15 Temmuz 2016 Cuma akşamı TSK içine sızmış bir grup  Fethullah'cı (FETÖ)  Cunta tarafından kalkışılan darbe girişimi başta Cumhurbaşkanımız R.Tayyip Erdoğan'ın basiretli,dirayetli ve cesaretli duruşu,TBMM Başkan ve üyelerinin, Hükümetin,sendika ve sivil toplum kuruluşlarımızın,siyasi partilerimizin ve basınımızın kahramanca direnişleri neticesinde bastırılmıştır. Allah milletimize böyle bir ihaneti yaşatmasın.

    Türk Silahlı Kuvvetleri  ve Emniyet Teşkilatı  içinde darbeye kalkışan, yargıda darbeyi meşrulaştıran ve darbenin önündeki engelleri aşacak kararların altında imzası bulunan yargıçların yanı sıra  Kamu kurumlarında  FETÖ yanlısı kabul edilen  bir kısım kamu görevlisi de ya memuriyetten atılmış ya da işten el çektirilmiştir. Bunların içerisinde FETÖ ile hiç bir ilgisi olmadığını ancak hangi sebepten dolayı FETÖ yanlısı olarak itham edildiğini bilmeyenlerin sayısı tüyleri ürpertecek boyuttadır.

    Görevden atılmalar ve işten el çektirmeler bazı kurumlarda hiç bir haksız uygulamaya yer verilmeyecek şekilde  titizlikle yürütülürken, ne yazık ki bazı kurumlarındaki sorumlular hiç bir inceleme ve araştırmaya tabi tutulmadan FETÖ  ile organik ve inorganik bağı bulunmayan, bulunması mümkün olmayan  kamu görevlileri dünyanın en alçak,en adi,en şerefsiz,en hain en münafık  örgütünün içine yazılmak suretiyle en az FETÖ kadar bir acımazsızlığın altına imza atmışlardır.

### Kayıtlı malzeme

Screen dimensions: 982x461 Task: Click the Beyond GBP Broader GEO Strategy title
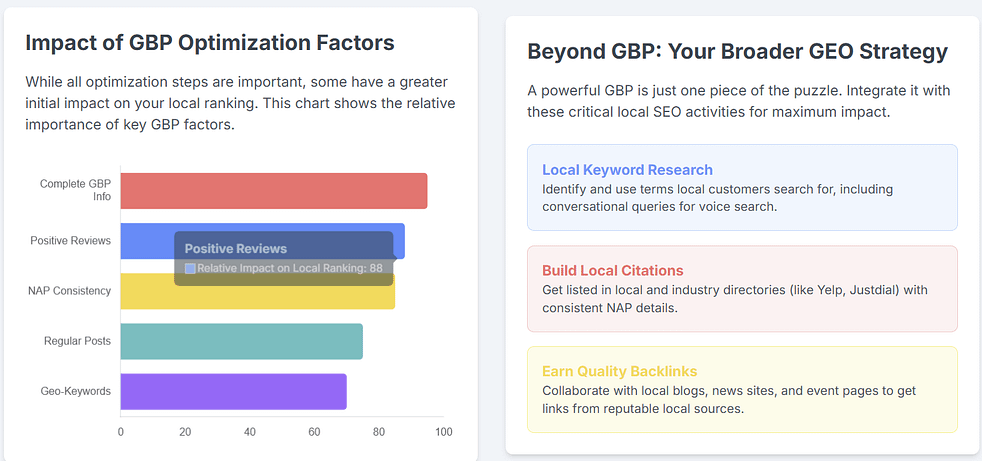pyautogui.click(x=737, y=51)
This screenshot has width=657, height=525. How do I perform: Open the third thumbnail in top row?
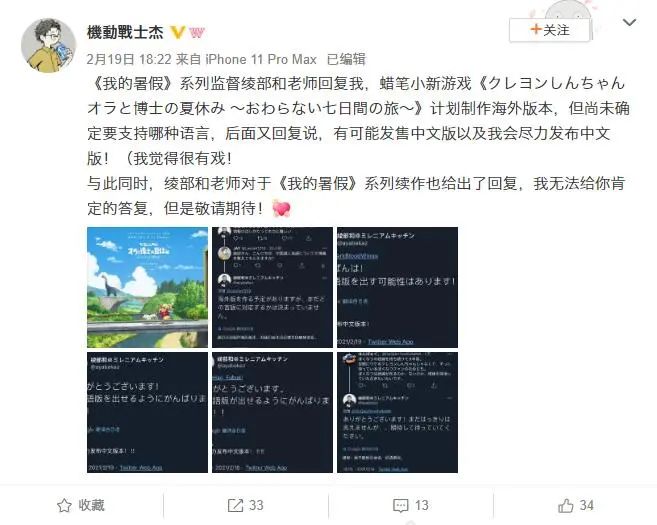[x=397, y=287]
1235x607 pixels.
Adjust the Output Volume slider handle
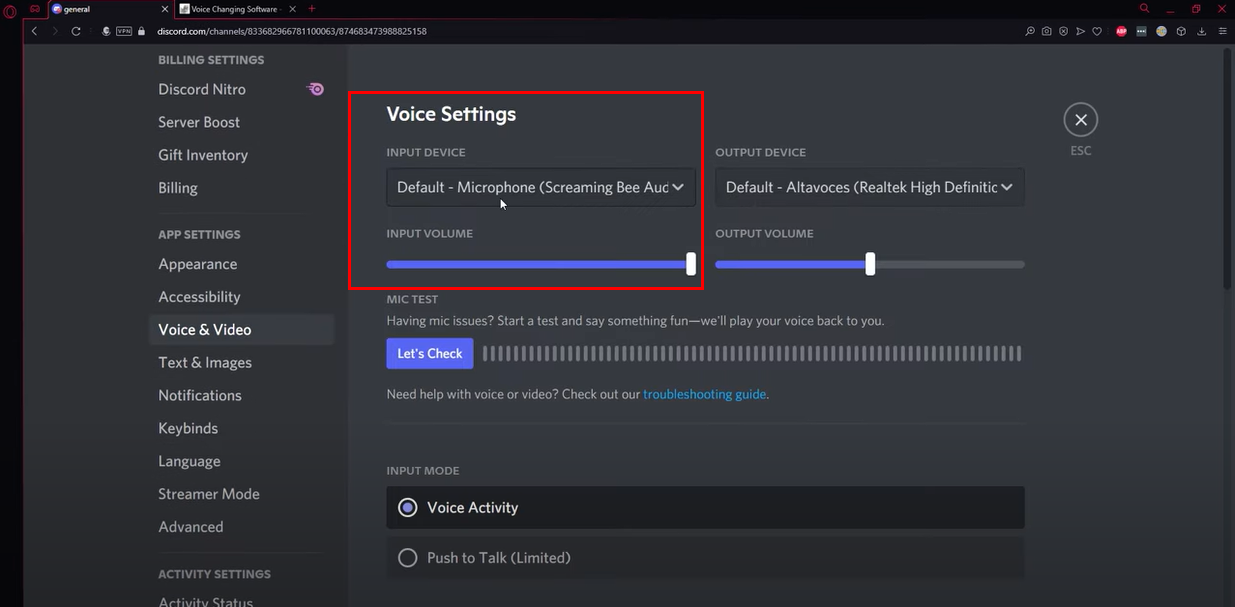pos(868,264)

### Yapılacak işler
1) Yazıya göre darbe girişimi hangi tarihte, günün hangi vaktinde yapıldı?
2) Yazıdaki "Türk Silahlı Kuvvetleri" kısmından "tüyleri ürpertecek boyuttadır." kısmına kadar olan bölümü, "yargıçların" yerine "hâkimlerin" koyarak yeniden yazın.

### Beklenen cevaplar
1) 15 Temmuz 2016 Cuma akşamı.

2)
Türk Silahlı Kuvvetleri  ve Emniyet Teşkilatı  içinde darbeye kalkışan, yargıda darbeyi meşrulaştıran ve darbenin önündeki engelleri aşacak kararların altında imzası bulunan hâkimlerin yanı sıra  Kamu kurumlarında  FETÖ yanlısı kabul edilen  bir kısım kamu görevlisi de ya memuriyetten atılmış ya da işten el çektirilmiştir. Bunların içerisinde FETÖ ile hiç bir ilgisi olmadığını ancak hangi sebepten dolayı FETÖ yanlısı olarak itham edildiğini bilmeyenlerin sayısı tüyleri ürpertecek boyuttadır.